Pope Francis urges leaders to take ‘radical’ climate action at Cop26
Pontiff calls for ‘rethink on future of our world’ in special message recorded on eve of global summit
First published on Fri 29 Oct 2021 03.34 EDT
Pope Francis has urged world leaders to take “radical decisions” at next week’s global environmental summit in a special message recorded for BBC Radio 4’s Thought for the Day.
Leaders attending the Cop26 conference in Glasgow must offer “concrete hope to future generations”, the pontiff said.
Francis is not attending the summit, despite earlier suggestions that he would fly in for a brief appearance to reinforce the significance of the event. His message was recorded in Italian and lasted almost five minutes. It was broadcast on Friday morning with a voiceover in English.
He said: “Climate change and the Covid-19 pandemic have exposed our deep vulnerability and raised numerous doubts and concerns about our economic systems and the way we organise our societies.
“We have lost our sense of security, and are experiencing a sense of powerlessness and loss of control over our lives. We find ourselves increasingly frail and even fearful.”

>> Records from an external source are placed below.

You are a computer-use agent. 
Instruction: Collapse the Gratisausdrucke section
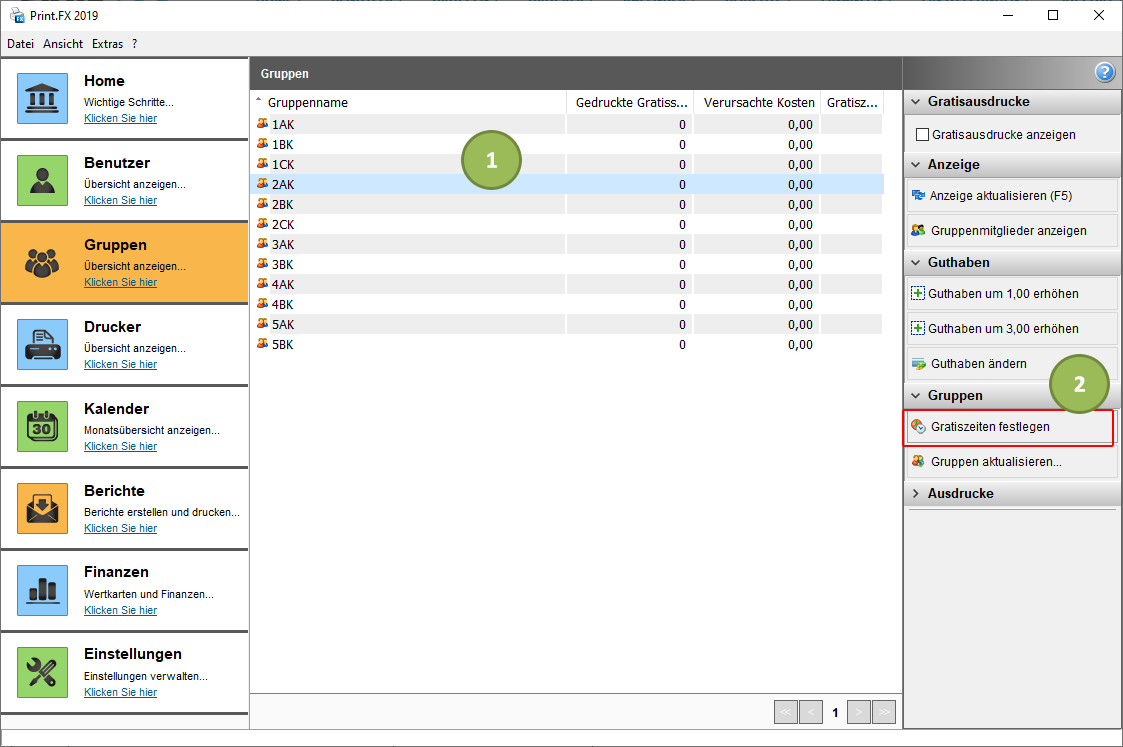coord(916,102)
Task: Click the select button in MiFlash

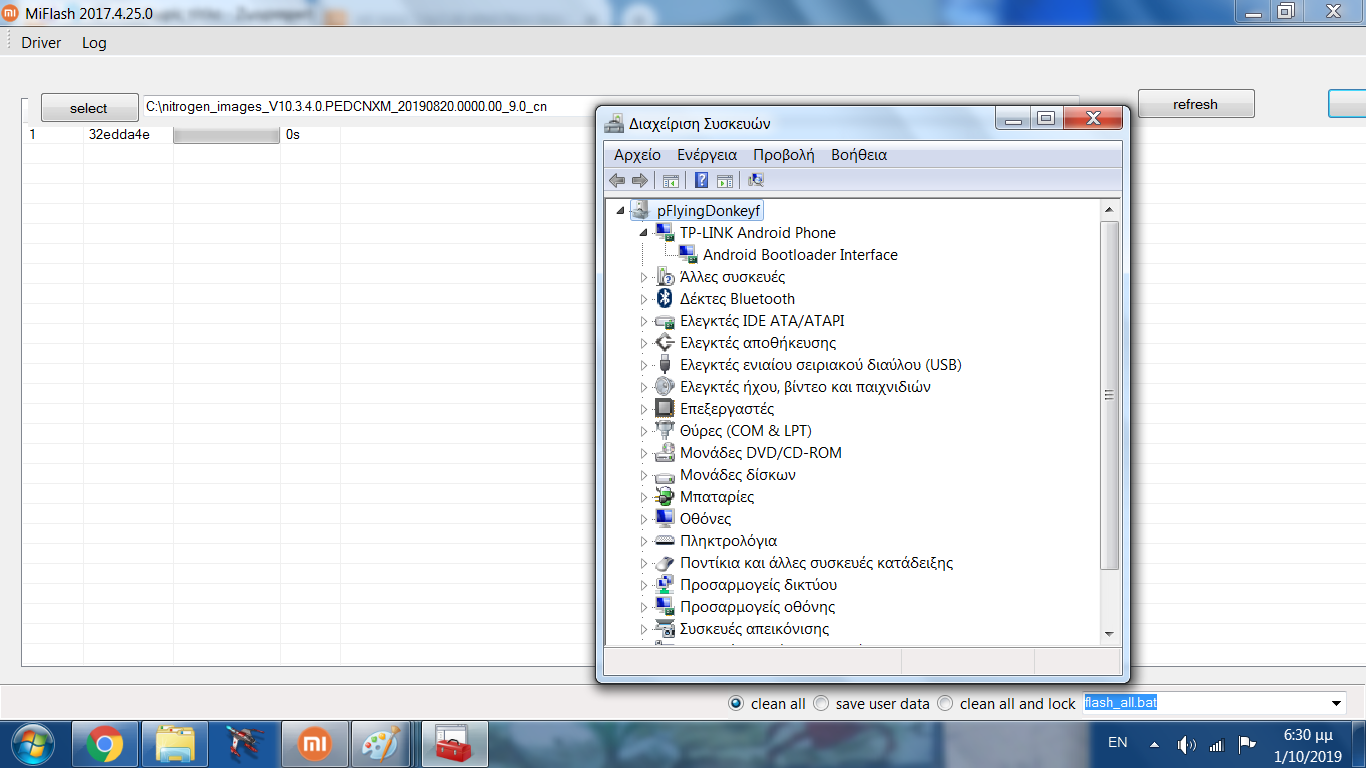Action: coord(89,108)
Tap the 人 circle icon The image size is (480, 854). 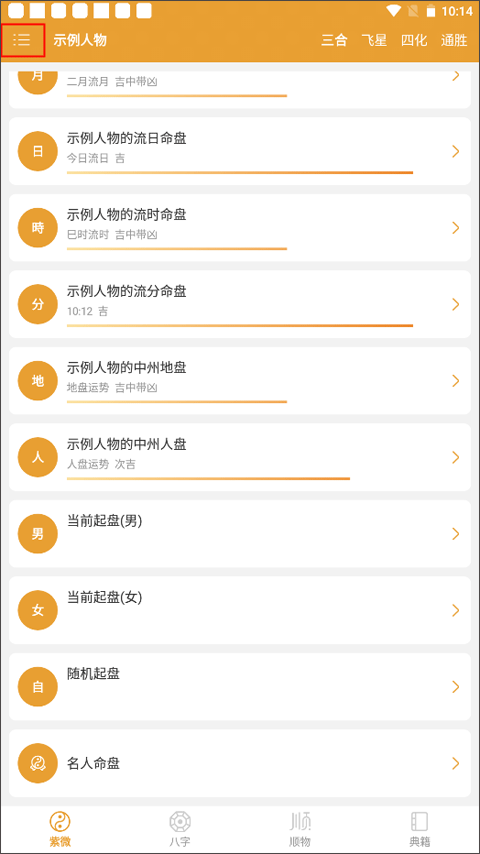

A succession of crises relating to healthcare, the environment, food supplies and the economy were “profoundly interconnected”, he said. “They also forecast a perfect storm that could rupture the bonds holding our society together.”
Every crisis called for “vision, the ability to formulate plans and put them rapidly into action, to rethink the future of the world, our common home, and to reassess our common purpose. These crises present us with the need to take decisions, radical decisions that are not always easy. At the same time, moments of difficulty like these also present opportunities, opportunities that we must not waste.
“We can confront these crises by retreating into isolationism, protectionism and exploitation. Or we can see in them a real chance for change, a genuine moment of conversion, and not simply in a spiritual sense.”
This could only be pursued through “a renewed sense of shared responsibility for our world, and an effective solidarity based on justice, a sense of our common destiny and a recognition of the unity of our human family in God’s plan for the world”.
Political decision-makers meeting at Cop26 “are urgently summoned to provide effective responses to the present ecological crisis and in this way to offer concrete hope to future generations. And it is worth repeating that each of us – whoever and wherever we may be – can play our own part in changing our collective response to the unprecedented threat of climate change and the degradation of our common home.”
Later on Friday, the pope was due to receive Joe Biden at the Vatican. The pair will discuss the climate emergency, an issue that Francis has put at the heart of his papacy since 2013.
On Saturday, leaders from the world’s leading economies will meet in Rome for the G20 summit to discuss the Covid pandemic, climate change, the global energy crisis and other major challenges.
A draft G20 communique says leaders will pledge to take urgent steps to reach the goal of limiting global warming to 1.5C.
The US president, a devout Catholic who carries a rosary and attends mass most Sundays, last met the pope in 2016 during a papal visit to the US. After Biden’s election victory almost a year ago, Francis was one of the first world leaders to congratulate the president-elect.
In 2015, Francis published an encyclical on the environment that was an ambitious call to the world population to take urgent action to avert a climate catastrophe. Laudato Si’ criticised consumerism and the lack of effective action from world leaders.